START Passage for review

The Supreme Court has found itself at a timing crossroads — literally. In a high-stakes tax dispute involving Shelf Drilling Ron Tappmeyer Ltd., a foreign offshore drilling operator, two judges delivered sharply opposing views on how India’s tax clock should tick when the Dispute Resolution Panel (DRP) process under Section 144C of the Income Tax Act kicks in.

At the heart of the clash lies a simple but critical question: Does the DRP procedure fit neatly within the time limits under Section 153, or does it get its own stretch of months on top?

Justice BV Nagarathna stood firmly in the “one clock” camp. Her reading was uncompromising — all steps, from draft assessment to final order, must fit inside Section 153’s 12-month window. Any delay beyond that, she warned, means the assessment collapses and the taxpayer’s return stands as filed. Her stance leaned on Parliament’s steady tightening of deadlines over the years, which she said reflected a clear legislative push for speed, not elasticity.

Justice Satish Chandra Sharma, however, saw two clocks running in tandem. He argued that Section 153 controls only the run-up to the draft order, after which Section 144C’s own 11-month sequence takes over. His interpretation effectively gifts the revenue authorities more time in complex cases involving foreign companies and transfer pricing — time he felt Parliament deliberately carved out with non-obstante clauses in subsections (4) and (13).

The case itself traces back to the 2014–15 assessment year, when the drilling company declared a ₹120.18 crore loss. A draft order in 2016 slashed that to ₹4.35 crore income. DRP proceedings followed, ending with a 2017 final order. The matter was later sent back for fresh scrutiny, with pandemic extensions pushing the deadline to September 30, 2021. A new draft order landed on September 28 — prompting the company to argue it was too late under Section 153’s limits.

Now, with the two judges reading the law in opposite directions, the question heads to a larger bench for a decisive ruling. Until then, India’s taxmen — and foreign firms alike — remain caught between the slow grind of procedure and the relentless tick of the statutory clock.

END Passage for review

> _Action item A_
Set down the part of the Supreme Court tax dispute text running from "Justice BV Nagarathna" down to "speed, not elasticity.", word for word.
> _Action item B_
In the Supreme Court tax dispute text, what loss did the drilling company declare for the 2014–15 assessment year?
The lines that follow have no connection to the text on the Supreme Court tax dispute.

START Exercise data

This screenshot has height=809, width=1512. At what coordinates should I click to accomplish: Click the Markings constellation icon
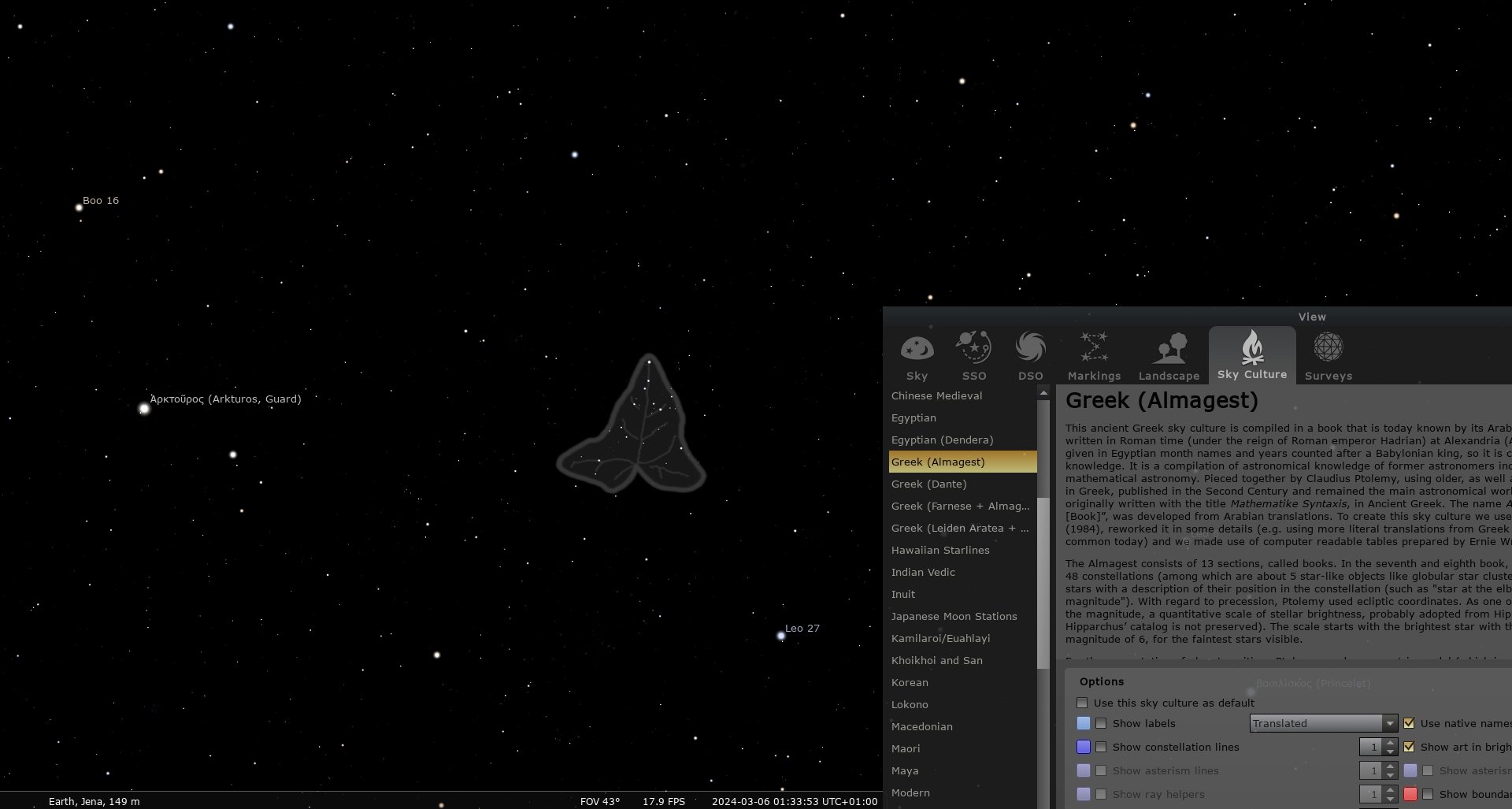pyautogui.click(x=1094, y=348)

END Exercise data

> _Solution A_
Justice BV Nagarathna stood firmly in the “one clock” camp. Her reading was uncompromising — all steps, from draft assessment to final order, must fit inside Section 153’s 12-month window. Any delay beyond that, she warned, means the assessment collapses and the taxpayer’s return stands as filed. Her stance leaned on Parliament’s steady tightening of deadlines over the years, which she said reflected a clear legislative push for speed, not elasticity.

> _Solution B_
A loss of ₹120.18 crore.